И жажда женской чаруйной ласки! И зов любви!
О, горе сердцу! — ведь так смеялись весна весною…
Сирень сиренью… И с новым маем, и с новой листью
Все весенело; сверкало, пело в душе опять.
Я верил в счастье, я верил в женщин — четыре, пять,
Семь и двенадцать встречая весен, весь — бескорыстье.
О, бескорыстье весенней веры в такую встречу,
Чтоб расставаться не надо было, — в тебе ль не зло?
О, горе сердцу! — двенадцать женщин судьбой смело!
Я так растерян, я так измучен, так искалечен.
Но боль за болью и за утратой еще утрата:
Тебя теряю, свою волшебку, свою мечту…
Ты вся на море, ты вся на юге, вся на лету…
О, горе сердцу!
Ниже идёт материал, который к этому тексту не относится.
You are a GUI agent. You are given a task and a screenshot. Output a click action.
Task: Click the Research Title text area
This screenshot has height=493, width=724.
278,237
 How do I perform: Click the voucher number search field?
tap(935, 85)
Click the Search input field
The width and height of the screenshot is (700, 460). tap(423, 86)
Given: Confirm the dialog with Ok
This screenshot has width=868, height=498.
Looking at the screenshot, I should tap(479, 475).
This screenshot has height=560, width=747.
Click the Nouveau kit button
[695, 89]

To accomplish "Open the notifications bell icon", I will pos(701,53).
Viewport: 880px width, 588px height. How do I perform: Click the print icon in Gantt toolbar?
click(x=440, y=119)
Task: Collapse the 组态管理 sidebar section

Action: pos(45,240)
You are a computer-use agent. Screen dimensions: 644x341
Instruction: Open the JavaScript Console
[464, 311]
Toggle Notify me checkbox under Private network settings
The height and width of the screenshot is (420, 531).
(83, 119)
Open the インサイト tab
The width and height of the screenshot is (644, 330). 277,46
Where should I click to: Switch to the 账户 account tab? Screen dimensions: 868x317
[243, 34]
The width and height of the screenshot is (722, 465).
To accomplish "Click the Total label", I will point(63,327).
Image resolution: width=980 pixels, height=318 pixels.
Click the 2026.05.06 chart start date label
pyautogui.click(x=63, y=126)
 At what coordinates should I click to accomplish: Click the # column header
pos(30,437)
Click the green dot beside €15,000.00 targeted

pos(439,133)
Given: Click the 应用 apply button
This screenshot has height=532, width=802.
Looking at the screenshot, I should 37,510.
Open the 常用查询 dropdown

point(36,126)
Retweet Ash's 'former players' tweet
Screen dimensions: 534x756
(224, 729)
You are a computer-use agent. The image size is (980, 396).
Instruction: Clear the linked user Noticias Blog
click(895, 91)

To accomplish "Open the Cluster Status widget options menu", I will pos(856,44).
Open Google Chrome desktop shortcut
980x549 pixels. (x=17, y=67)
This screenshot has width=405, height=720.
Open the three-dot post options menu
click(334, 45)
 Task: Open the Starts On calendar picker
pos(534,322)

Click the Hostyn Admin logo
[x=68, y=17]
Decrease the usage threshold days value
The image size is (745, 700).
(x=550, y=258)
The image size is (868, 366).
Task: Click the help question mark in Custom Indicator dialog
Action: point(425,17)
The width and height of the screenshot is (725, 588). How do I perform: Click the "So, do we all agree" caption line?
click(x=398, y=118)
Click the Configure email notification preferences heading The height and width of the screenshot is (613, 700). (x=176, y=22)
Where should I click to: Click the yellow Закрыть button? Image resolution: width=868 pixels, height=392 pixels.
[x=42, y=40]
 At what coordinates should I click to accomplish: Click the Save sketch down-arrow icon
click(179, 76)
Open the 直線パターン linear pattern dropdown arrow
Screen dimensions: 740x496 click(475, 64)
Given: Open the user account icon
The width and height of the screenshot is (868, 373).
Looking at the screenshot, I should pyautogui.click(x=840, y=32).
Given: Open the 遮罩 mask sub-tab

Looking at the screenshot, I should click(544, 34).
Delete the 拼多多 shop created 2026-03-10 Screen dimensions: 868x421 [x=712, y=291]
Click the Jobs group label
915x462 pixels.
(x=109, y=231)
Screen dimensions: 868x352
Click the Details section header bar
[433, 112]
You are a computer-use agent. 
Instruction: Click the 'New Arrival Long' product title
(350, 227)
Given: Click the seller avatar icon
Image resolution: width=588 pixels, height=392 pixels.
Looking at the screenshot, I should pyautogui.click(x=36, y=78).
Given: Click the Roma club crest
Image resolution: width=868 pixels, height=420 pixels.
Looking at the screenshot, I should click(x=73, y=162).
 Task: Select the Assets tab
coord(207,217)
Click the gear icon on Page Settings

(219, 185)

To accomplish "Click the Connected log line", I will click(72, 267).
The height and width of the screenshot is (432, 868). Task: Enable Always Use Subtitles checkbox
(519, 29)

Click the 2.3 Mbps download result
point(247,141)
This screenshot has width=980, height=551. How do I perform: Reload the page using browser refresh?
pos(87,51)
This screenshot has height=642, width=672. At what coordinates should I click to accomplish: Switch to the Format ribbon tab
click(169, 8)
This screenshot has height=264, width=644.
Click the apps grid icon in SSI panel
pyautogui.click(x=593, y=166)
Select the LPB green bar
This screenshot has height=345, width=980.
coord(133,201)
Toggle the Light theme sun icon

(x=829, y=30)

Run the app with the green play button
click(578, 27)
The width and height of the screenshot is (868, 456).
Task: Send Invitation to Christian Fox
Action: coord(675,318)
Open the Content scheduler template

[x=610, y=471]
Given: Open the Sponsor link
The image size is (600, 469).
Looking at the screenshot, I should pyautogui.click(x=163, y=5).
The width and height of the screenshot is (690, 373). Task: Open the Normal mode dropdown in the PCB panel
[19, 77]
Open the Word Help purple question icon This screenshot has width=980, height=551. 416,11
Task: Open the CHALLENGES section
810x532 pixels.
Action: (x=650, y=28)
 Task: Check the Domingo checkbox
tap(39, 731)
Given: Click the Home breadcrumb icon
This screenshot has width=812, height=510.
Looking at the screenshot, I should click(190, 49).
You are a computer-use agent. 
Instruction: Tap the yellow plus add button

И за ошибки ему расплата…

Игорь Северянин

Прогулка

Блузку надела яркую, —
Зеленую, ядовитую, —
И, смеясь, взяла меня за руку,
Лететь желанье испытывая.
Мы долго бродили по городу —
Красочному старому,
Своей историей гордому, —
Самозабвенною парою.
«Взгляните, как смотрят прохожие:
Вероятно мы очень странные, » —
Сказала она, похожая
На лилию благоуханную.
И в глаза мои заглядывая,
Склонная к милым дурачествам,
Глазами ласкала, и радовала
Своим врожденным изяществом.
Задержались перед кафаною,
Зашли и присели к столику,
Заказали что-то пряное,
А смеха-то было сколько!
Терраса висела над речкою —
Над шустрою мелкой Милячкою.
Курила. Пускала колечки.
И пальцы в пепле испачканы.
Рассказывала мне о Генуе.
О дальнем гурзуфском промельке.
Восторженная, вдохновенная,
Мечтающая о своем томике.
«Но время уже адмиральское,
И — не будем ссориться с матерью…»
С покорностью встал вассальскою,
И вот — нам дорога скатертью…
Болтая о всякой всячине,
Несемся, спешим, торопимся.
И вдруг мы грозой захвачены
Такою, что вот утопимся!..
Влетели в подъезд. Гром. Молния.
Сквозняк — ведь окно распахнуто.
Притихла. Стоит безмолвная.
И здорово ж тарарахнуло!
Прикрыла глаза улыбчиво
И пальцами нежно хрустнула.
Вполголоса, переливчиво:
«Дотроньтесь, — и я почувствую».
Ну что же? И я дотронулся.
И нет в том беды, по-моему,
Что нам не осталось соуса,
Хотя он был дорогостоимый…

Игорь Северянин

Секстина VII (Здесь в Крымскую кампанию жил Фет)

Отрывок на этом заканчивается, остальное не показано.